Ximenes também distribuiu materiais para pesquisa para outras áreas da FMVZ, como gordura para isolamento de células- tronco, ovários para pesquisas em ressonância magnética e fluido folicular para pesquisas em reprodução. “Experimentos com animais de grande porte são trabalhosos. Dessa forma, procuramos otimizar a obtenção de resultados a partir daí. Tudo precisa ser bem planejado para que não haja desperdício dos materiais colhidos dos animais”, explica o professor Celso Rodrigues. “Muitas frentes de pesquisa se abrem a partir deste trabalho. É difícil iniciar, pela própria falta de informações sobre animais híbridos como a mula. Mas, uma vez iniciado, o estudo gera muita curiosidade”, comenta Ximenes, que é docente da Universidade de Brasília (UnB), ressaltando que quer continuar a trabalhar com o tema ao longo da sua carreira.

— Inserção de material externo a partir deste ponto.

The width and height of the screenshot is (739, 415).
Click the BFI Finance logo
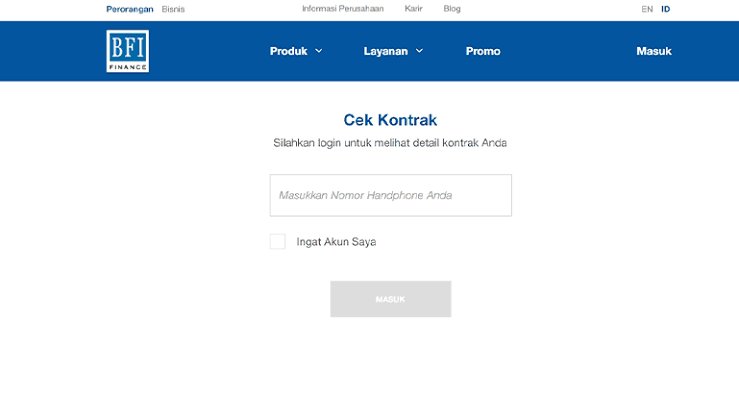127,51
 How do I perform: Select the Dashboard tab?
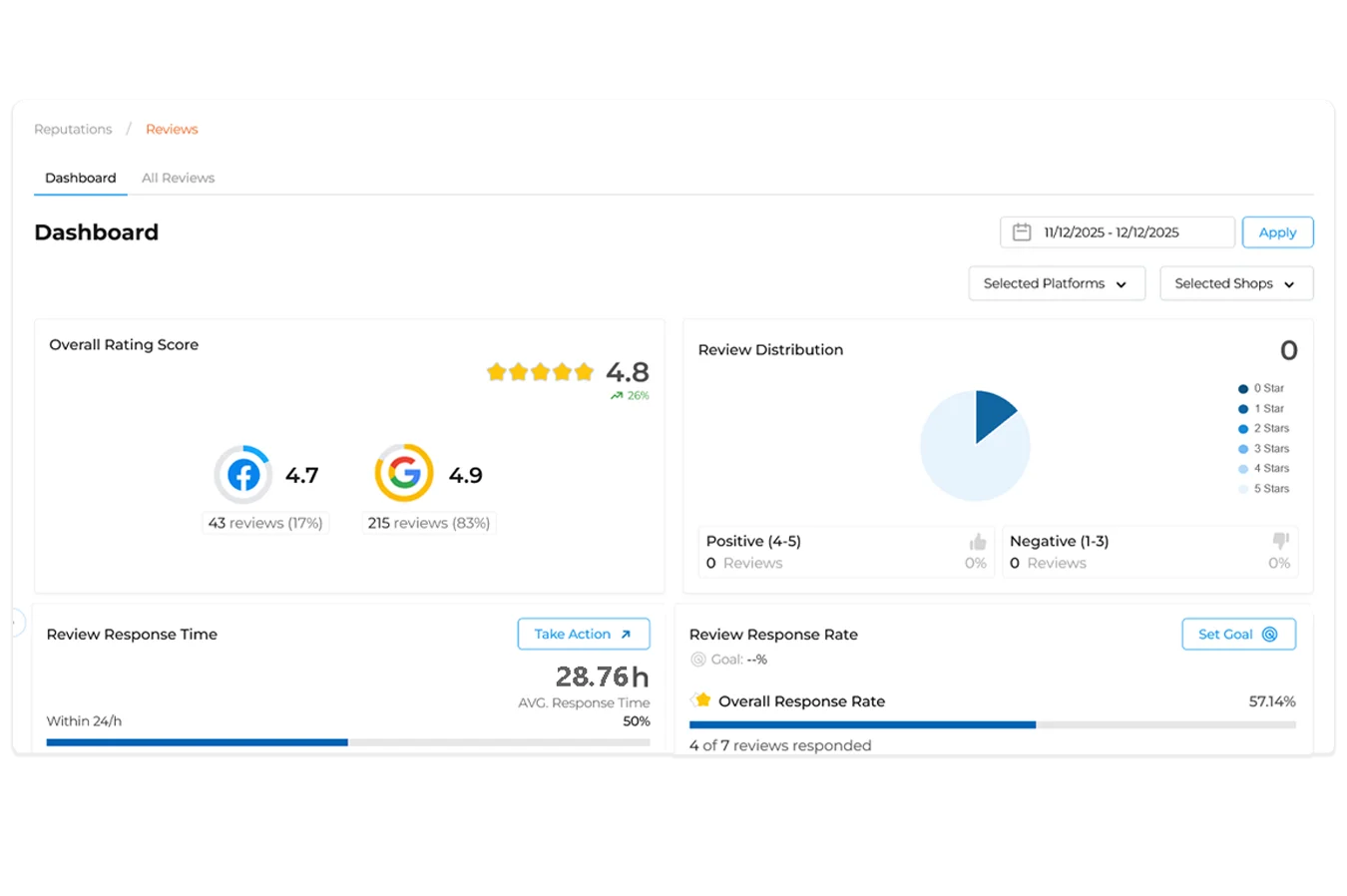coord(80,178)
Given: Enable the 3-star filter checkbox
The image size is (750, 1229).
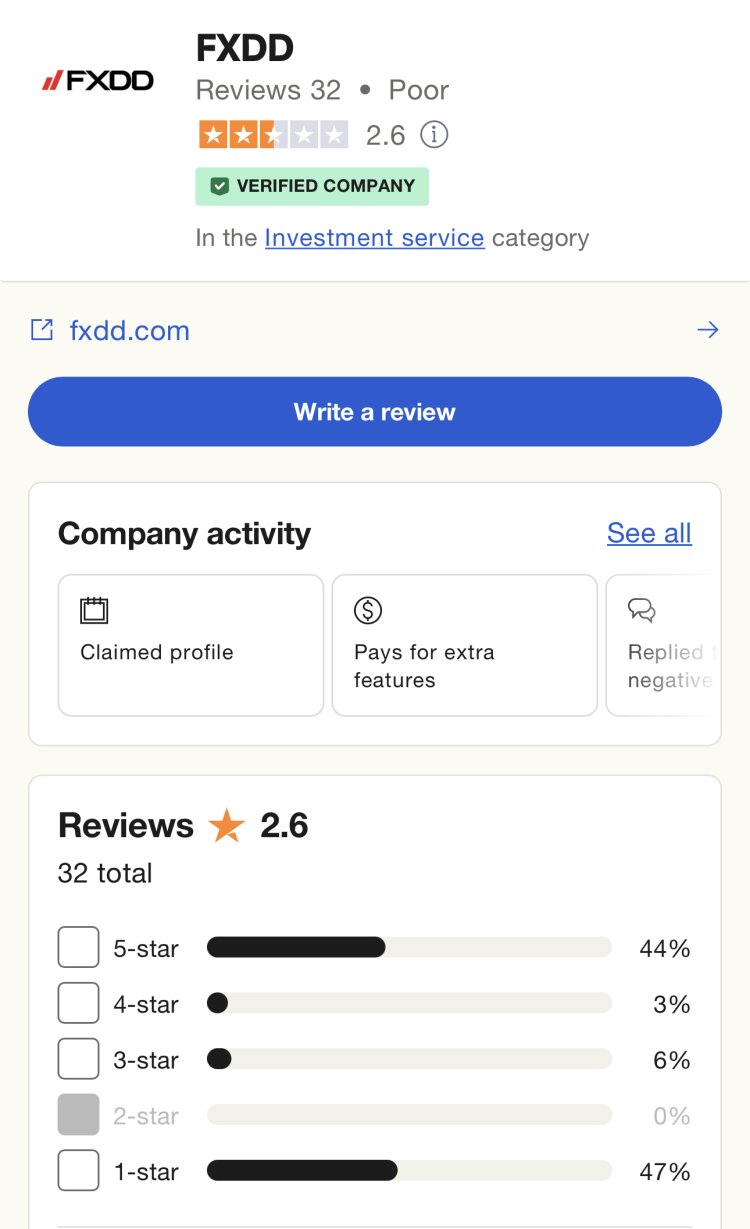Looking at the screenshot, I should click(79, 1059).
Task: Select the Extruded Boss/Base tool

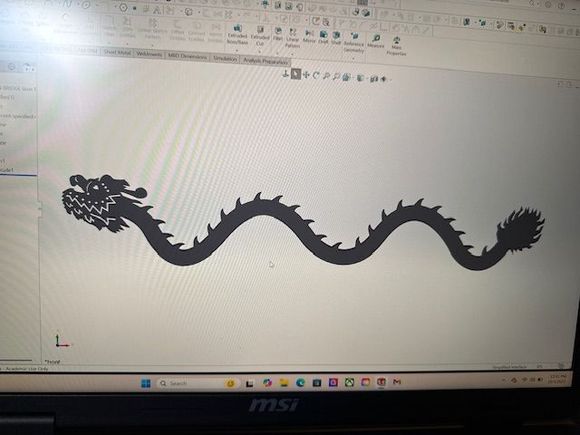Action: (237, 34)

Ximenes também ressaltou o auxílio da Fapesp como fundamental para o desenvolvimento da pesquisa e envolveu, além das bolsas, a aquisição de um equipamento de videocirurgia de última geração. O apoio à pesquisa se justifica pelos inegáveis benefícios que traz ao produtor rural e aos proprietários de mulas, de maneira geral. “Da forma como delineamos esse trabalho, usando um equipamento portátil, torna-se possível fazer o procedimento na própria propriedade, a campo. Se houver uma estrutura mínima necessária, o animal não precisa ser retirado da propriedade para ir até um hospital veterinário, o que ajuda na recuperação. Queremos ser facilitadores. Nossa intenção é validar um procedimento e facilitar sua utilização”, explica Ximenes. “A Fapesp acreditou nesse enfoque e disponibilizou os recursos para sua realização, inclusive a importação de equipamento”, complementa o professor Celso Rodrigues.

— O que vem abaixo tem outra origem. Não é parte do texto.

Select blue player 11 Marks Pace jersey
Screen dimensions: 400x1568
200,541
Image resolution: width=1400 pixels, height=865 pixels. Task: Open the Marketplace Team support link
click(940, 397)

O orientador do trabalho lembra que as mulas apresentam uma importância cultural e econômica no Brasil. “O país possui o terceiro maior rebanho de muares do mundo. São animais que trabalham no campo e também participam de provas de marcha. Alguns animais podem ter alto valor financeiro. Apesar disso, do ponto de vista das pesquisas, são animais relegados a um segundo plano. Acreditamos que a universidade não pode se furtar às demandas da sociedade. Por isso, esses estudos procuram resolver problemas enfrentados no cotidiano do produtor rural e de quem trabalha no manejo dos muares”.